• Entries shown
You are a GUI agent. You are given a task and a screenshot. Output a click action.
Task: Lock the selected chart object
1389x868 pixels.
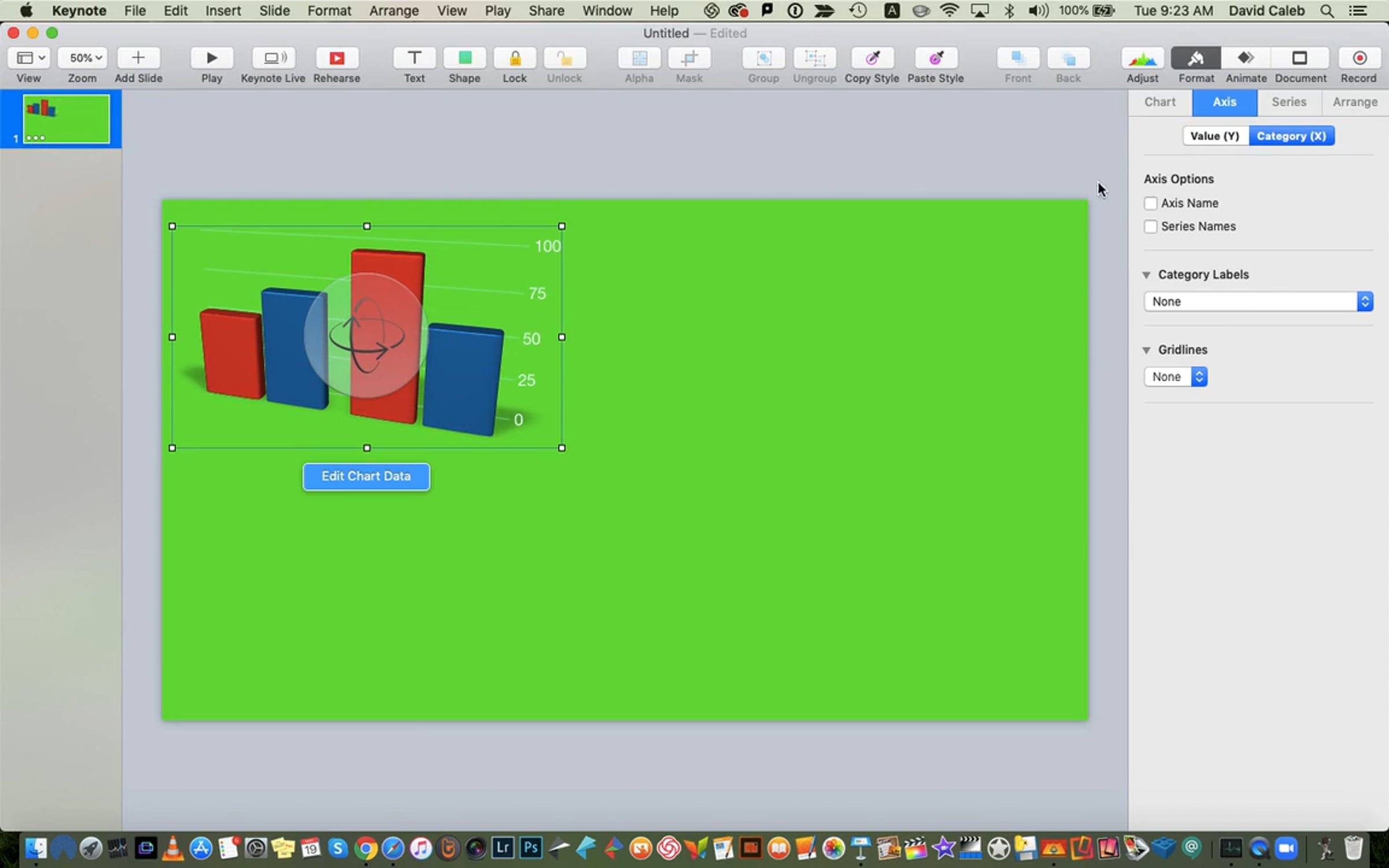(x=515, y=58)
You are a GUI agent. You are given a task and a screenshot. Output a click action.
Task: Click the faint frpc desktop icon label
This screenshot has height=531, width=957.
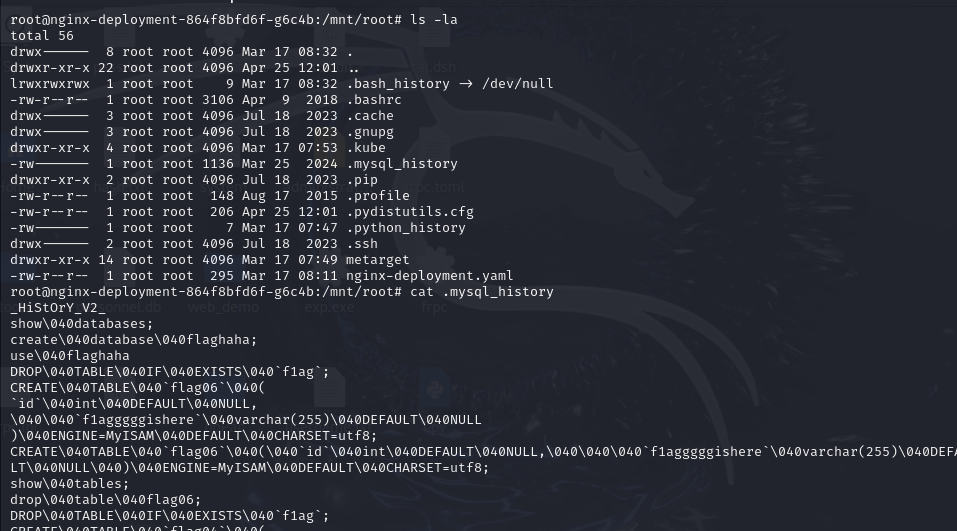click(435, 308)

• Aim of the exercise
Copy all of the rows above, requests included, and offset each coordinate in the answers by adding 108 to it. Leave the pictures out.

• The reply
You are a GUI agent. You are given a task and a screenshot. Output a click action.
Task: Lock the selected chart object
1389x868 pixels.
(x=623, y=166)
You are a GUI agent. You are given a task and a screenshot. Output a click action.
Task: Click the faint frpc desktop icon label
This screenshot has height=531, width=957.
click(543, 416)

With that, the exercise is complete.